Interestingly the significant reduction in cell viability of colorectal cancer cell lines treated with mono-RL contrasts with previous work using these congeners to treat both breast cancer cell lines and melanoma cells. In 2013 Zhao and colleagues reported that it was di-RL and not mono-RL responsible for cytotoxicity when treating the breast cancer cell lines MRC-7 [42]. More recently, Adu and colleagues showed that treatment of the SK-Mel-28 melanoma cell line with mono-RLs at the same concentration range as was used in this study (10–100 μg mL−1) had no effect on viability, and it was not until mono-RL concentration was raised to above 400 μg mL−1 that one observed a significant fall in viability [11]. The differential effects glycolipids have on cancer cell lines derived from separate areas of the body has also been observed when treating both melanoma and colorectal cancer cells with sophorolipids with acidic sophorolipids causing a targeted cytotoxic effect on colorectal cancer cells whilst having no effect on melanoma cells [11,12].
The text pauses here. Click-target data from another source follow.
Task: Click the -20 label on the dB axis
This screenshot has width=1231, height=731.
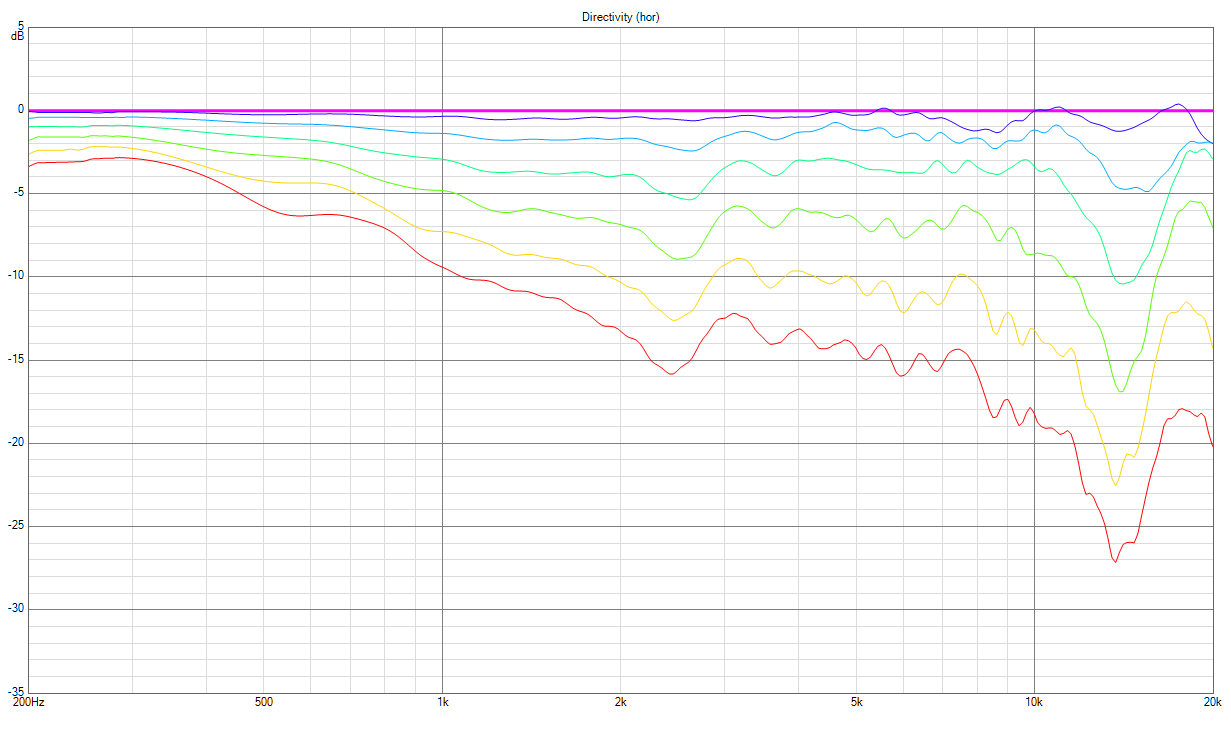Action: [16, 443]
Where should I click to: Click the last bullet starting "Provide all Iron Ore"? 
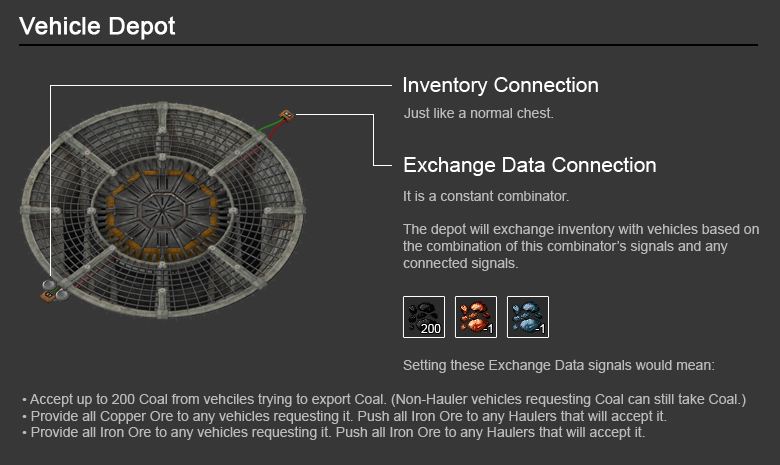coord(332,433)
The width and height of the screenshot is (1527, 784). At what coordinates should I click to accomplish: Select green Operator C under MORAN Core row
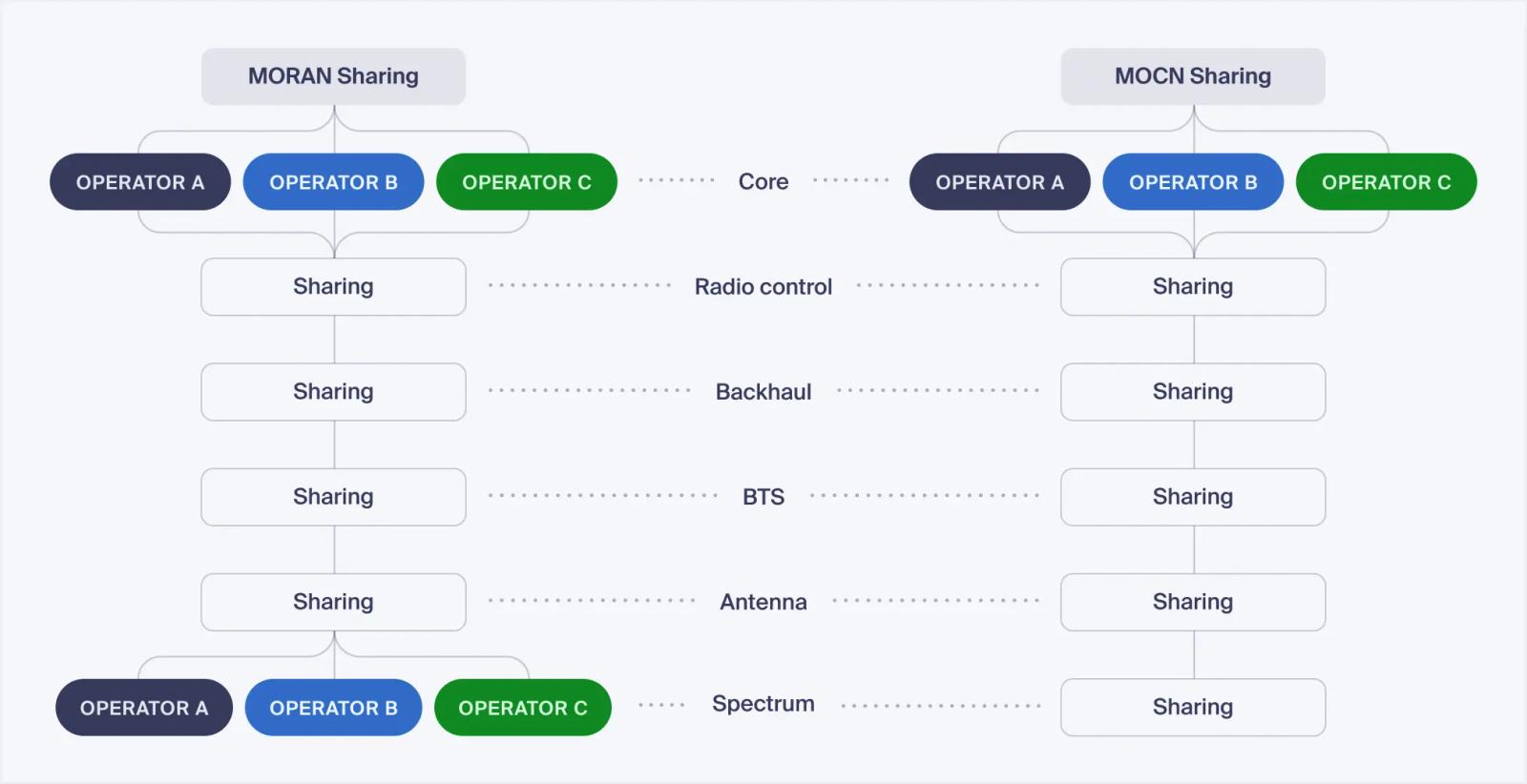click(527, 182)
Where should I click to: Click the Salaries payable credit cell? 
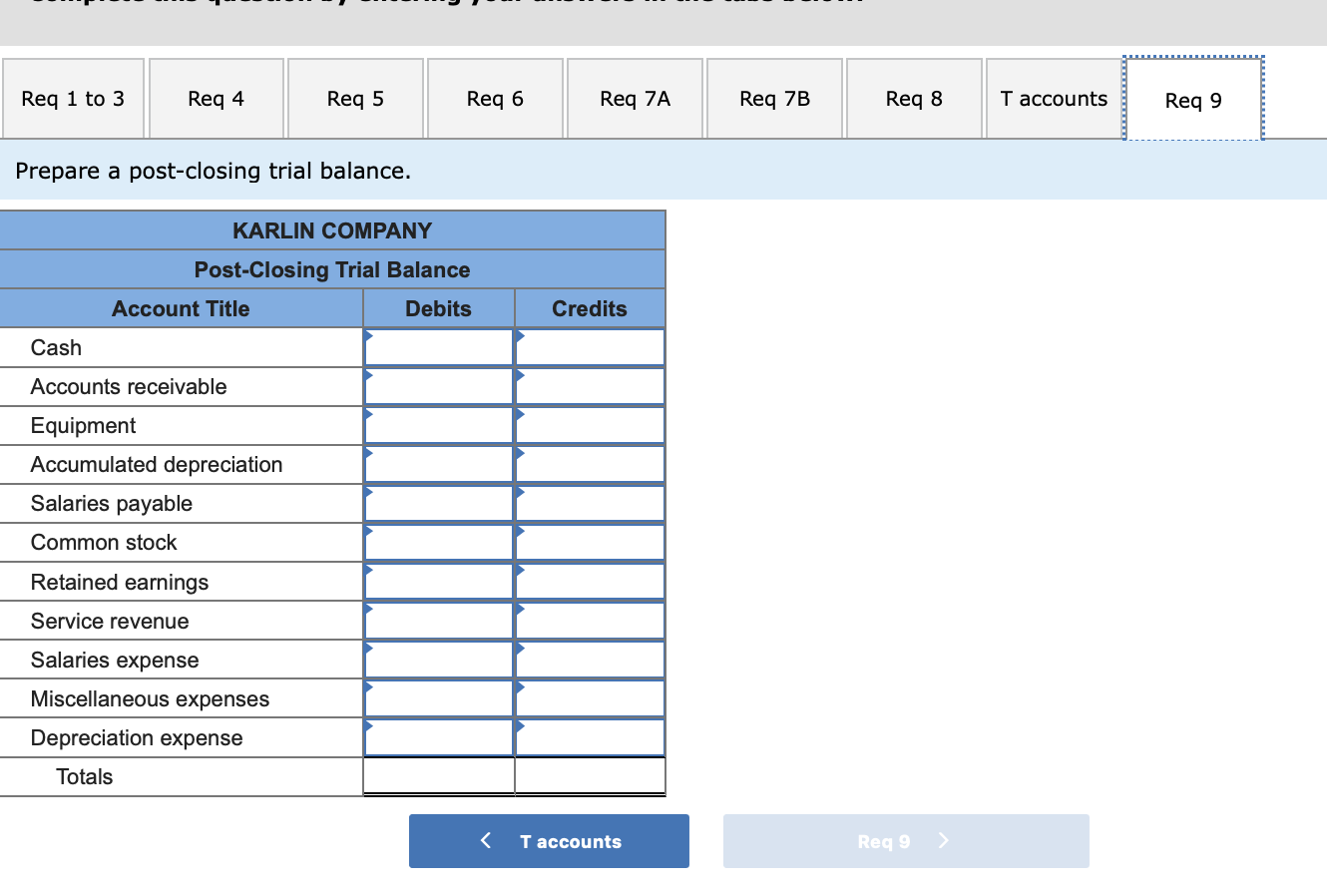589,503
These contrasting results appears to suggest the anticancer effect of glycolipid congeners is not universal for all types of cancer and that the specific cancer cell line or area of the body where the cell line was isolated from is of importance. As Adu and colleagues demonstrated that di-RLs had a cytotoxic effect on melanoma cells at concentrations above 40 μg mL−1 and Zhao and colleagues showed cytotoxicity of di-RLs in MRC-7 cells, it would be interesting to progress this work by treating colorectal cancer cells with these congeners, however 100% pure preparations or di-RLs are more difficult to produce [11,42]. The differential effects mono-RL congeners have on cell lines derived from separate types of cancer may be due to biophysical properties of the different cell membranes and how they interact with the physio-chemical properties of each different type of glycolipid congener type [48]. This may also explain why glycolipid congeners with minor modifications in molecular structure that effect their charge and hydrophobicity have differential effects on cells, as was observed in healthy colonic epithelial cells, which were detrimentally affected by treatment with lactonic sophorolipids but not acidic sophorolipids [12,35]. It would be of interest to assess if this is true for rhamnolipid type glycolipid congeners by treating both health colonic epithelial cells and colorectal tumour cells with preparations of di-RL.
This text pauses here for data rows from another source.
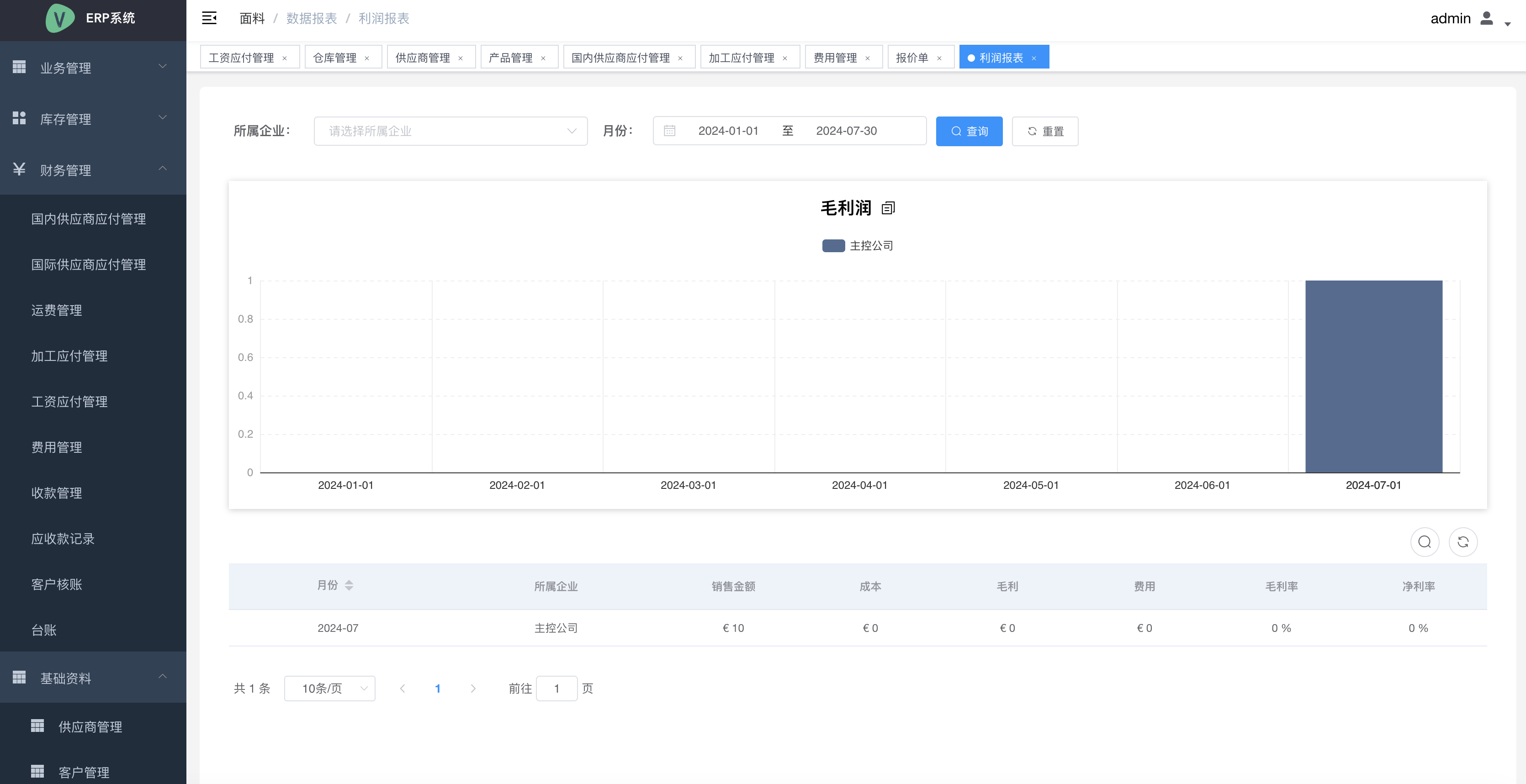Click the 重置 button
1526x784 pixels.
tap(1044, 131)
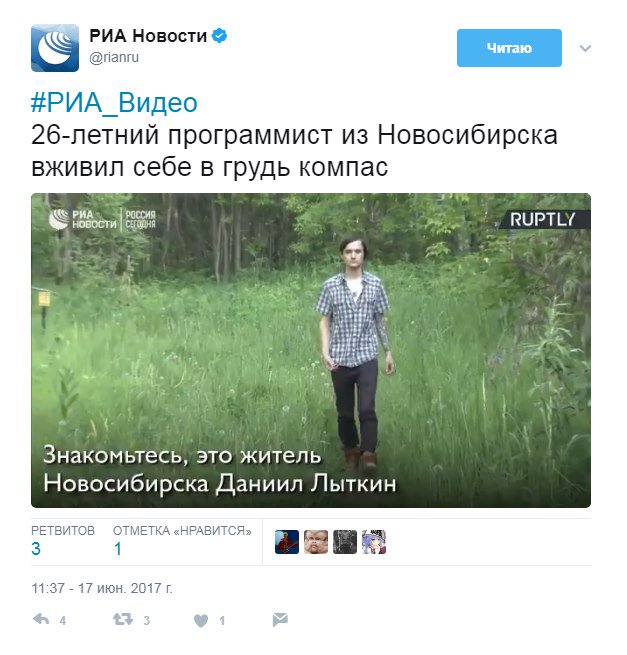Click the RUPTLY logo on video
Viewport: 627px width, 655px height.
[543, 220]
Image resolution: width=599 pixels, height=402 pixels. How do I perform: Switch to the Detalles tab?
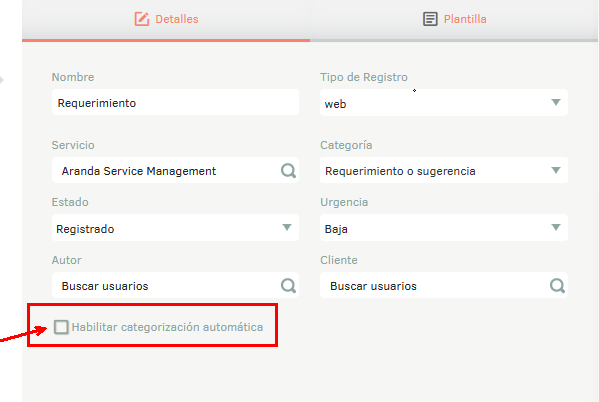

Piceatannol is a new potential anticancer drug isolated from the roots of Japanese knotweed (Polygonum cuspidatum). Its structure is similar to Resveratrol, one of the most studied natural polyphenolic compounds [49]. Piceatannol has been reported to cause S phase arrest of HCT-116 cells and induce apoptosis by G0/G1 arrest in the bladder cancer cell line HT-1376 [50]. Based upon this evidence we compared the activity of Piceatannol to mono-RL congeners at the same concentrations, under the same experimental conditions. At the concentrations tested in this study, no significant effect on the viability either of the colorectal cancer cell lines was observed and imaging of stained Piceatannol treated cells revealed no evidence for the induction of apoptosis. This could be explained by the relatively short treatment time (24 h) as previous studies have suggested that cancer cell death was achieved following 72 h of co-incubation with 100 μM of Piceatannol [51]. Despite this, the data presented by this study appears to show that mono-RL congeners are far more efficacious than Piceatannol causing targeted cell death at both a lower concentration and in a shorter treatment period.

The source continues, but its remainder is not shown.